Les progrès de l’Etat islamique en Irak ont obligé des dizaines de réfugiés palestiniens à quitter encore une fois leur lieu de résidence temporaire et de rechercher un nouvel endroit sûr qu’ils pourront considérer comme étant leur demeure, au moins pour un certain temps.

Le camp de réfugié Baharka, qui se situe dans le Kurdistan irakien, abrite actuellement 1 120 familles déplacées dont 85 Palestiniens issus de 18 familles différentes, a annoncé Al-Jazeera jeudi.

Les réfugiés palestiniens de ce camp ont été déplacés plusieurs fois dans le passé, à deux reprises rien que l’année dernière pour certains d’entre eux, en raison de la lutte qui fait rage entre les forces de la coalition et l’Etat islamique.

« J’ai vécu la plus grande partie de ma vie dans des camps, depuis que je suis née à aujourd’hui – tous mes enfants sont nés dans des camps », confie Hudda Awad, 49 ans, qui est né dans le camp de réfugié de Tulkarem en Cisjordanie, à AL-Jazeera.

Le reportage d’Al-Jazeera ne précise pas dans quelles circonstances Awad a quitté Tulkarem et comment elle est arrivée en Irak.

« Nous [les Palestiniens] sommes des réfugiés professionnels ici », poursuit-elle.

« Nous enseignons [aux irakiens] ici comment créer des chambres, un espace cuisine dans les tentes, même un salon, nous leur expliquons comment rendre leurs tentes résistantes aux aléas de la météo, comment la protéger de la pluie. Je suis une professionnelle, j’ai vécu toute ma vie comme une réfugiée professionnelle ».

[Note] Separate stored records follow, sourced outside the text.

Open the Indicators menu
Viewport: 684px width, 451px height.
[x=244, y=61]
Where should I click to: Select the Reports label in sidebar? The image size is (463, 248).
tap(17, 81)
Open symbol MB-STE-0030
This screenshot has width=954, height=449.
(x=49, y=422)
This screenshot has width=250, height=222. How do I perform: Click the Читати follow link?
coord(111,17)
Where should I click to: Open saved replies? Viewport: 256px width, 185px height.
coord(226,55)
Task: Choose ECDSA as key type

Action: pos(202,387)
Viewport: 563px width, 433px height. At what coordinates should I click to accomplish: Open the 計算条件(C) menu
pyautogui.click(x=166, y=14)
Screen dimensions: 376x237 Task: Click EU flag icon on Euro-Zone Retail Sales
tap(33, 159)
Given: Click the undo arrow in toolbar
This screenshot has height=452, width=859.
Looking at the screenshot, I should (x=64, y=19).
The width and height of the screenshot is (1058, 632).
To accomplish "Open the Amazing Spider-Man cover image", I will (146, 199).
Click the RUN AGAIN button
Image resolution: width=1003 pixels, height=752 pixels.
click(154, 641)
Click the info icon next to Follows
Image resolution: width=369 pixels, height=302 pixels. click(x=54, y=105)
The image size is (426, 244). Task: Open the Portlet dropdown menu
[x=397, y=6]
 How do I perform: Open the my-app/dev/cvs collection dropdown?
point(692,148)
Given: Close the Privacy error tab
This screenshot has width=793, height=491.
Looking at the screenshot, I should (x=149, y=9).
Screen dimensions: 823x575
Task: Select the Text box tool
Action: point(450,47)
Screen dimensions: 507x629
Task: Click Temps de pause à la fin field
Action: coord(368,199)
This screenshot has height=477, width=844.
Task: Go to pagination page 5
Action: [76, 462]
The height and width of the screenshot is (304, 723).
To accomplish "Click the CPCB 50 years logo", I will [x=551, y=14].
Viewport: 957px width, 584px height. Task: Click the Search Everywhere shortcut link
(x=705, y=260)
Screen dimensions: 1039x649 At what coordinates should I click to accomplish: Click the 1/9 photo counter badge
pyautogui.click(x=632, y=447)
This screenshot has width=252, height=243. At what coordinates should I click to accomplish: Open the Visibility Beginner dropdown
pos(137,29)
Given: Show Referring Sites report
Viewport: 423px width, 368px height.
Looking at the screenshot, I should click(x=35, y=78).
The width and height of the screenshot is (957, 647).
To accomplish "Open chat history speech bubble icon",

Nazmi Hazouri, le Consul général pour la Palestine en Kurdistan irakien, a indiqué que les déplacements des Palestiniens d’un endroit à un autre à l’intérieur du territoire irakien n’est plus un événement rare.

« Ils doivent toujours se déplacer en fonction de la situation, et maintenant [à cause de l’Etat islamique] nous avons une situation complètement nouvelle pour eux », poursuit Hazouri.

Ahmad Mohammed Adiyab, un autre réfugié dont la famille est passée par le Liban et le Koweit avant d’arriver en Irak, explique que les Palestiniens de la région doivent tisser des liens étroits pour atténuer la tourmente dans laquelle ils vivent.

« Le sentiment de toutes les personnes palestiniennes ici est que nous sommes une famille, nous prenons soin des uns des autres, et nous veillons les uns sur les autres », a-t-il déclaré au micro d’ Al-Jazeera.

« Nous sommes en dehors de notre pays. Nous avons besoin des uns des autres ».